[[ Exercise text, beginning ]]
An
Historian of Global Climate Change
Introducing the Newest Nicholas Chair
By Monte Basgall
Reprinted from Duke Dialogue
Thomas Crowley, Duke's new Nicholas Professor of Earth
Systems Science, started out wanting to be a historian, but
was throughly co-opted by the geological sciences. In a flashback
to his roots, he is currently engaged in computer-assisted
studies of Earth's climatic history, with an emphasis on current
global warming.
"One of the things I like about climatic research is that
you learn a lot about many different things," Crowley said
in an interview in his new office in the Old Chemistry Building,
where he was recently (fall 2001) unpacking equipment brought
from Texas A&M University.
"You learn about the atmosphere and about the ocean. If you
get into paleoclimatology (the study of ancient climates)
you have to know about fossils. If you're interested you can
also learn about evolution. You will learn about sedimentary
rocks, and movement of continents and also about geochemical
cycles."
He decided to come to Duke's Nicholas School because "the
opportunities for growth in this area were very attractive.
The provost has indicated an interest in supporting global
change research, and that's something I'm very committed to."
Another attractant was Duke's reputation and encouragement
for interdisciplinary research and for related policy studies.
"When you're interested in global warming, that's inevitably
interdisciplinary," he noted.
[[ Exercise text, end ]]
▸ Brief
Copy out the entire article on Thomas Crowley above word for word.
[[ The data, beginning ]]
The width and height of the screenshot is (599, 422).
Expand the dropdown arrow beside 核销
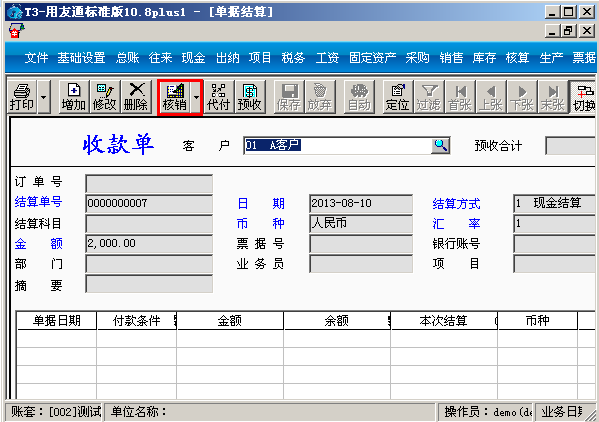[196, 97]
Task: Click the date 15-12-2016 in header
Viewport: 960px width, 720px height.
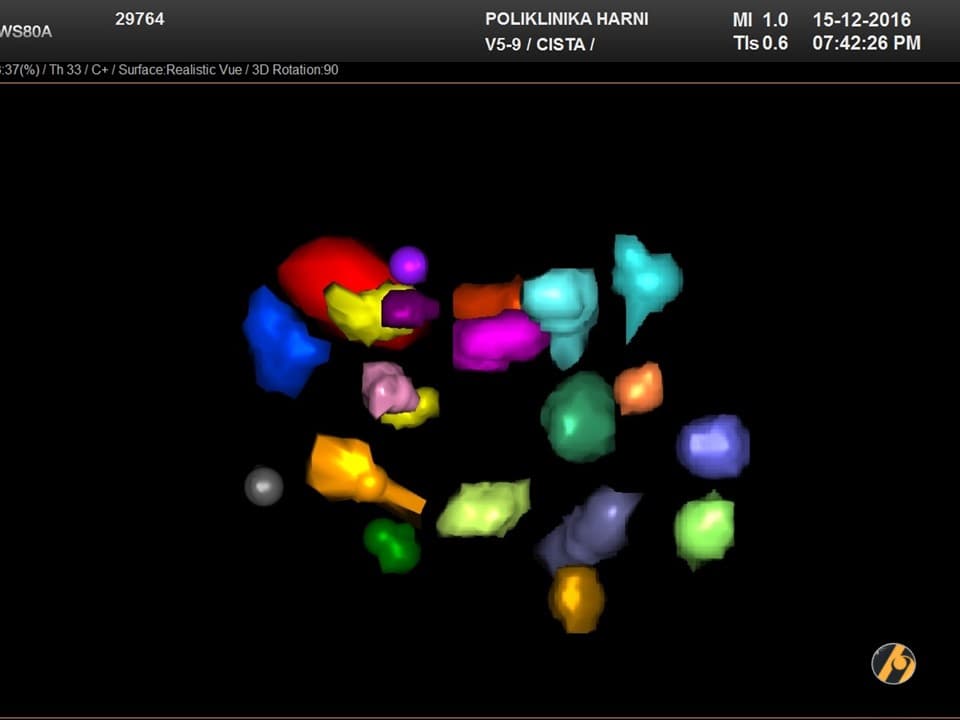Action: click(x=861, y=19)
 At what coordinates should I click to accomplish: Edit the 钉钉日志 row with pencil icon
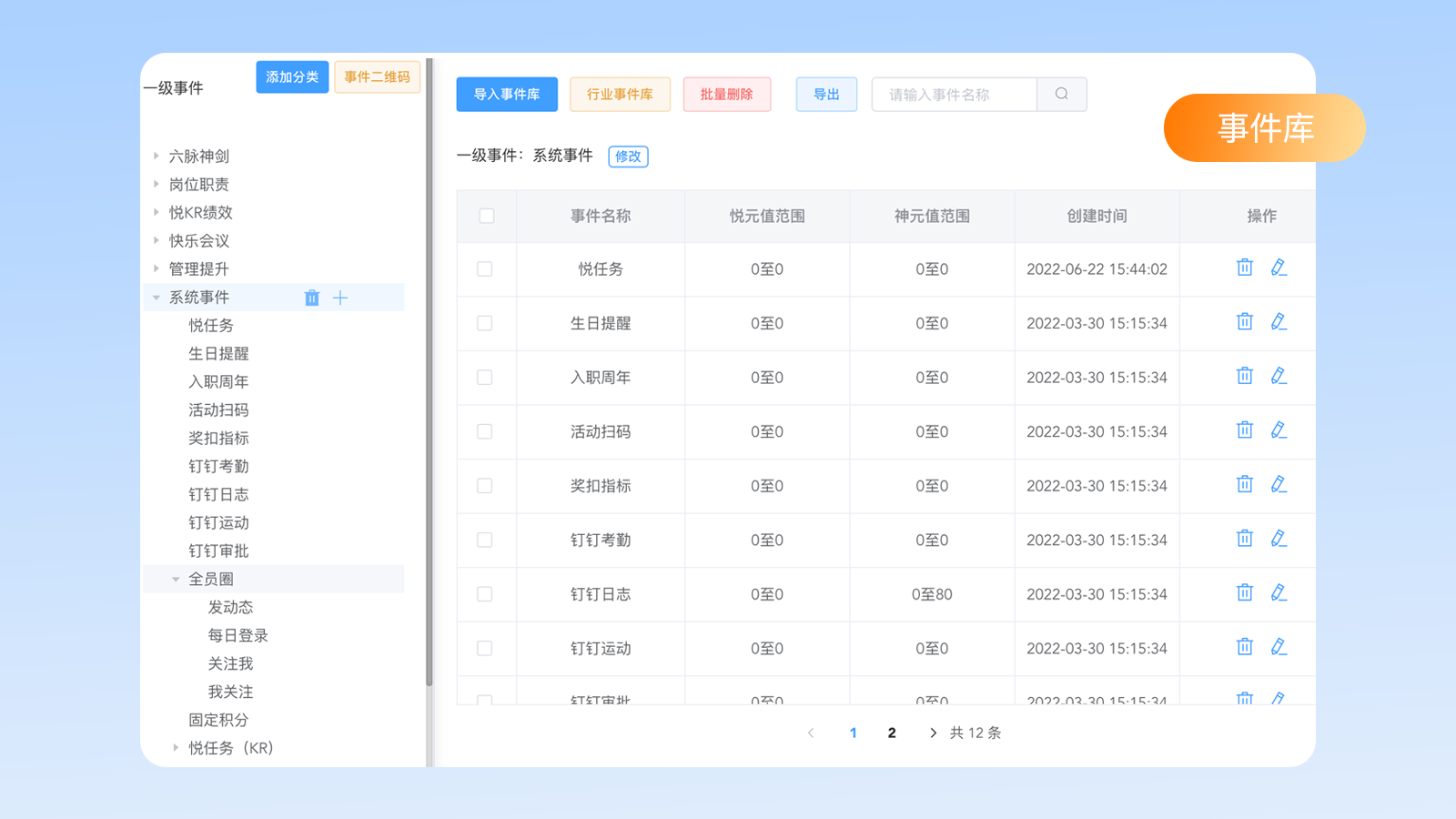coord(1279,593)
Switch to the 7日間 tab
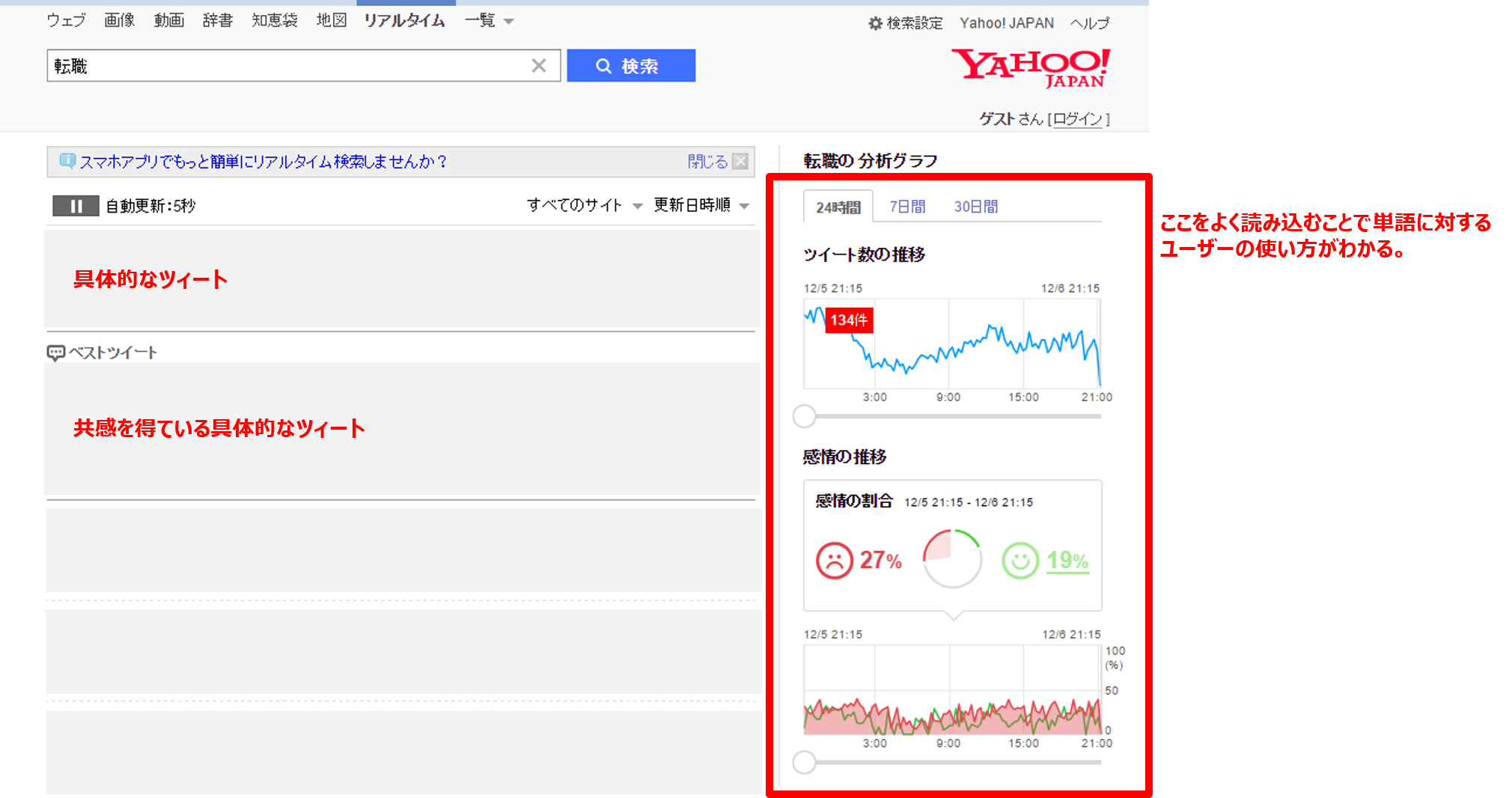 tap(906, 207)
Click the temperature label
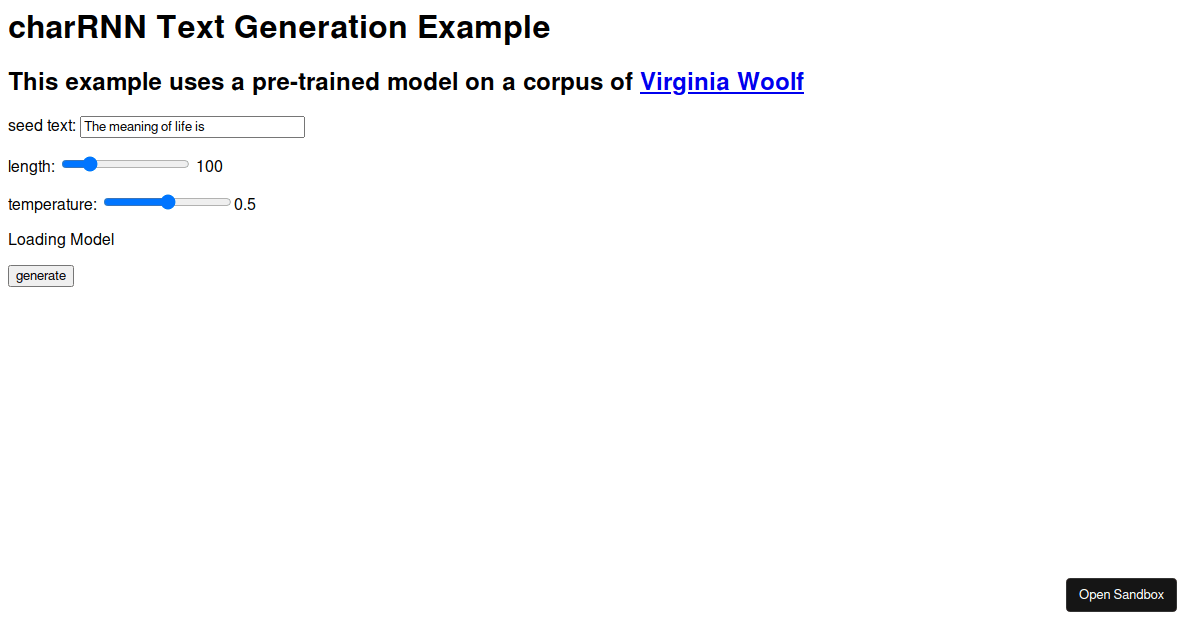The height and width of the screenshot is (630, 1200). click(52, 204)
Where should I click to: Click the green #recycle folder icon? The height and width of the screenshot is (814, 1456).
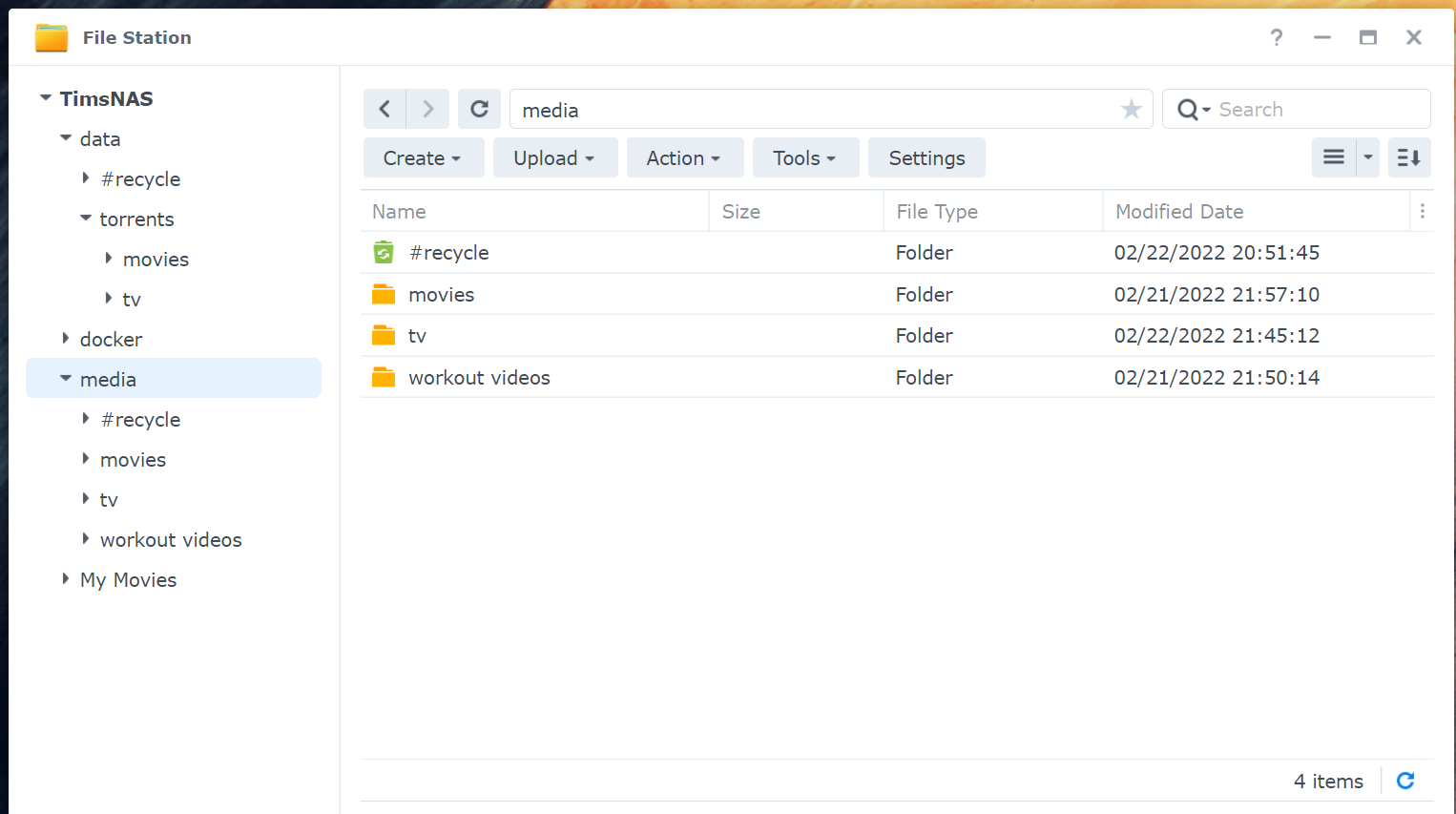pyautogui.click(x=383, y=252)
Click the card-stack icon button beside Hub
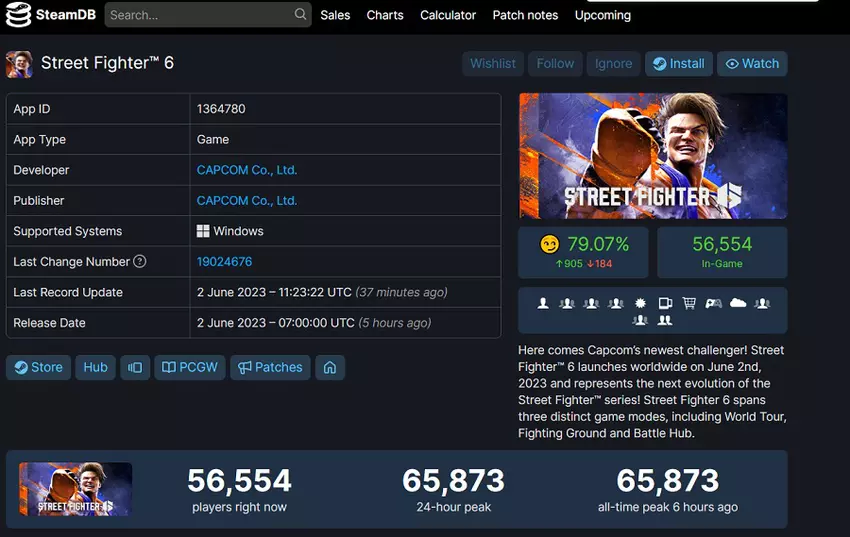The image size is (850, 537). pos(135,367)
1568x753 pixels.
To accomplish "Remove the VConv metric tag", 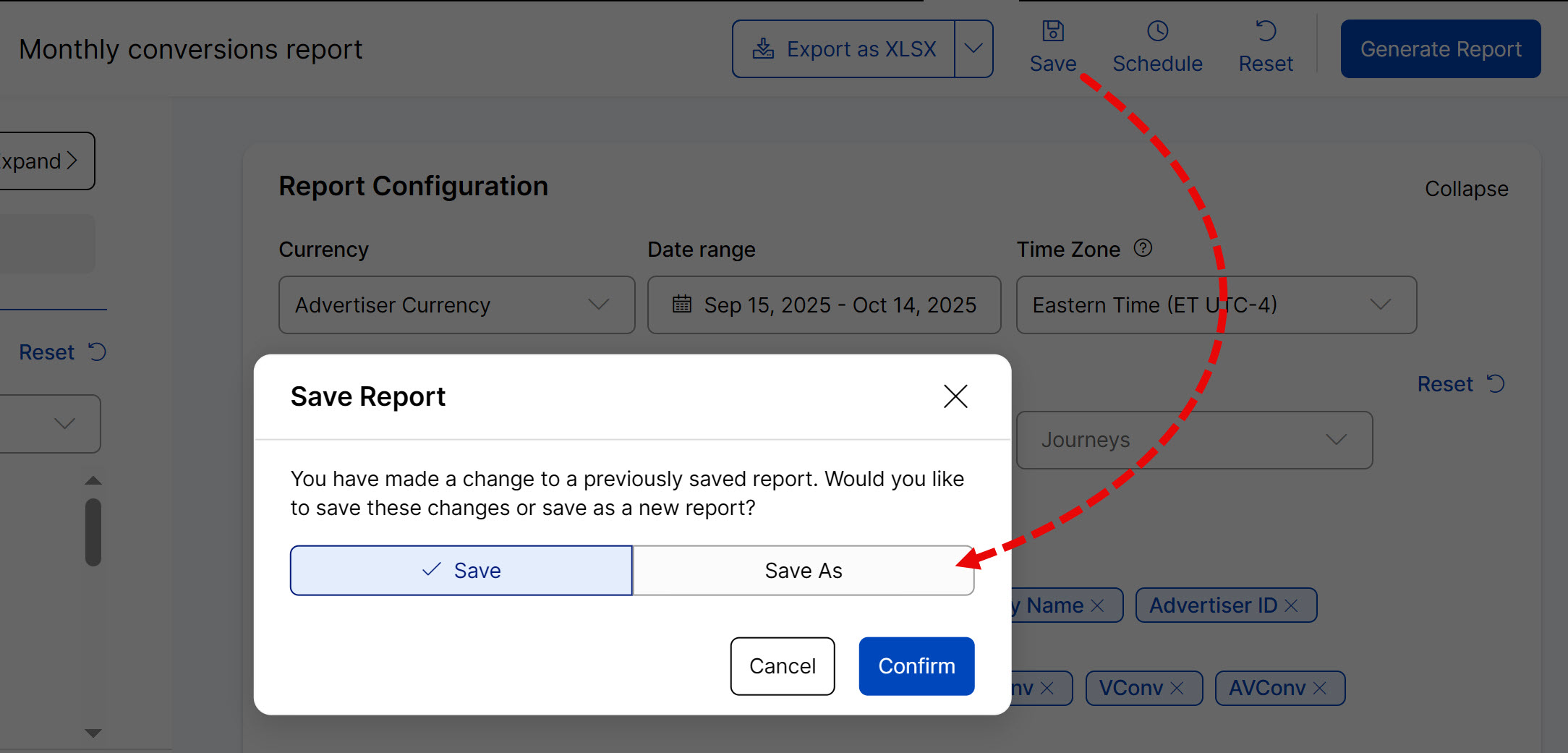I will click(1177, 688).
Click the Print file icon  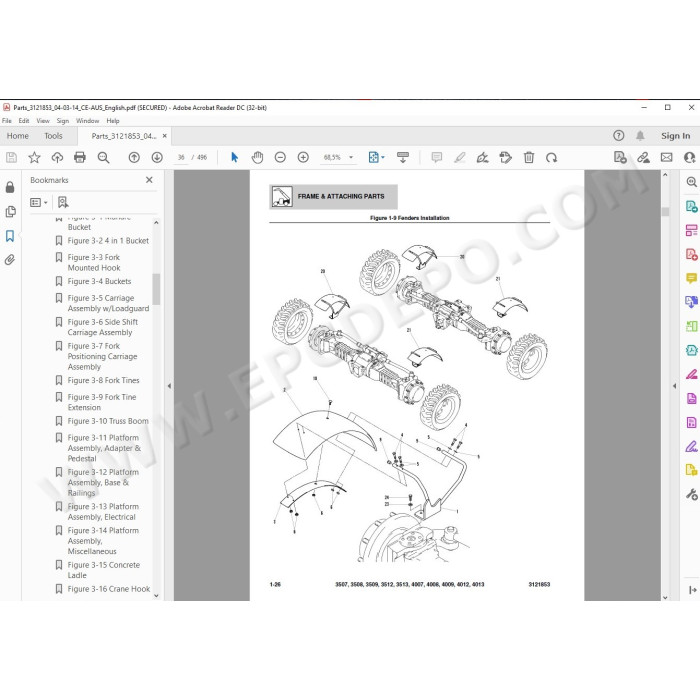[80, 158]
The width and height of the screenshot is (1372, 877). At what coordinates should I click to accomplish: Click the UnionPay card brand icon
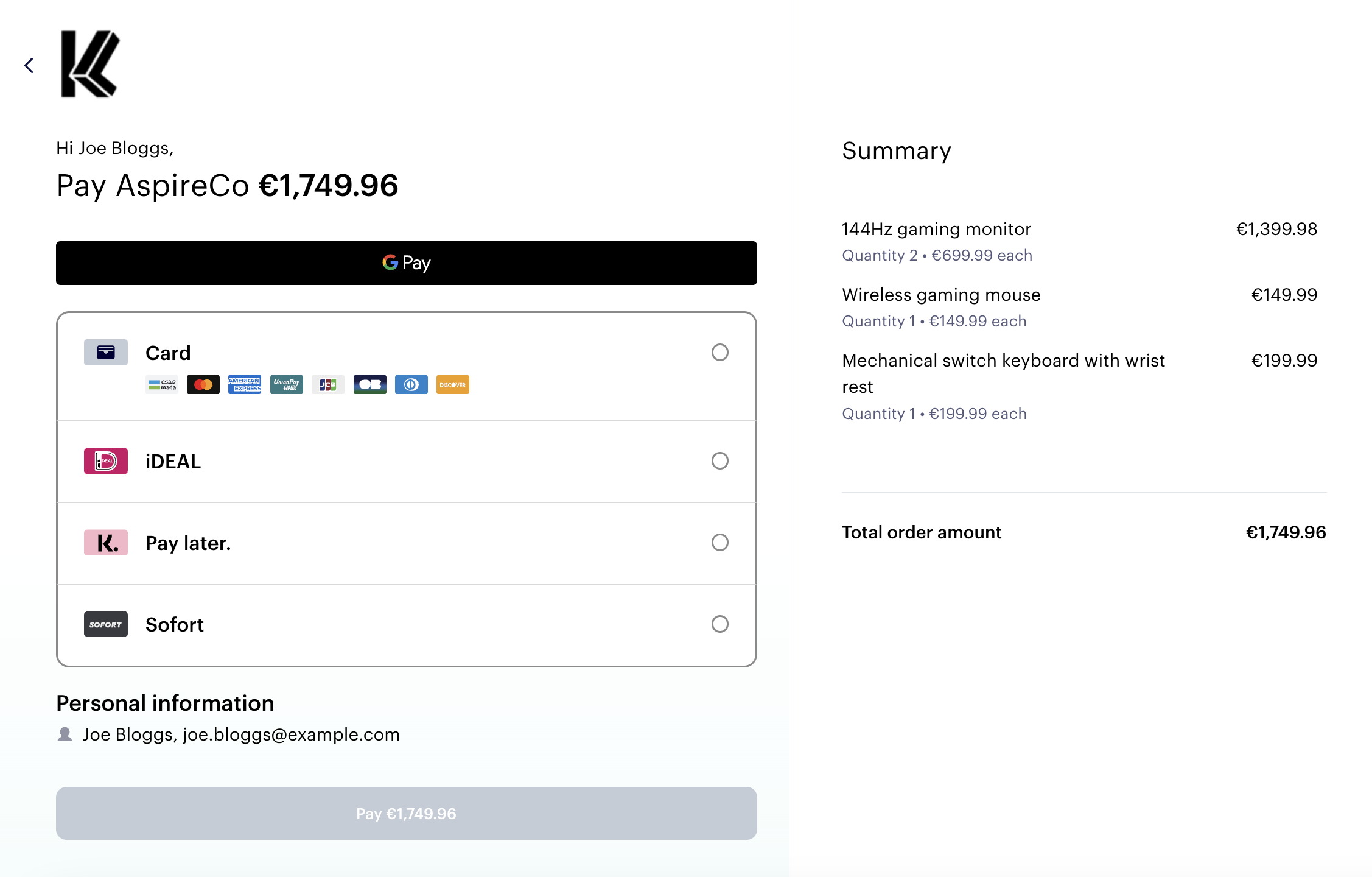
[[ The data, end ]]
▸ Answer for this exercise
An
Historian of Global Climate Change
Introducing the Newest Nicholas Chair
By Monte Basgall
Reprinted from Duke Dialogue
Thomas Crowley, Duke's new Nicholas Professor of Earth
Systems Science, started out wanting to be a historian, but
was throughly co-opted by the geological sciences. In a flashback
to his roots, he is currently engaged in computer-assisted
studies of Earth's climatic history, with an emphasis on current
global warming.
"One of the things I like about climatic research is that
you learn a lot about many different things," Crowley said
in an interview in his new office in the Old Chemistry Building,
where he was recently (fall 2001) unpacking equipment brought
from Texas A&M University.
"You learn about the atmosphere and about the ocean. If you
get into paleoclimatology (the study of ancient climates)
you have to know about fossils. If you're interested you can
also learn about evolution. You will learn about sedimentary
rocks, and movement of continents and also about geochemical
cycles."
He decided to come to Duke's Nicholas School because "the
opportunities for growth in this area were very attractive.
The provost has indicated an interest in supporting global
change research, and that's something I'm very committed to."
Another attractant was Duke's reputation and encouragement
for interdisciplinary research and for related policy studies.
"When you're interested in global warming, that's inevitably
interdisciplinary," he noted.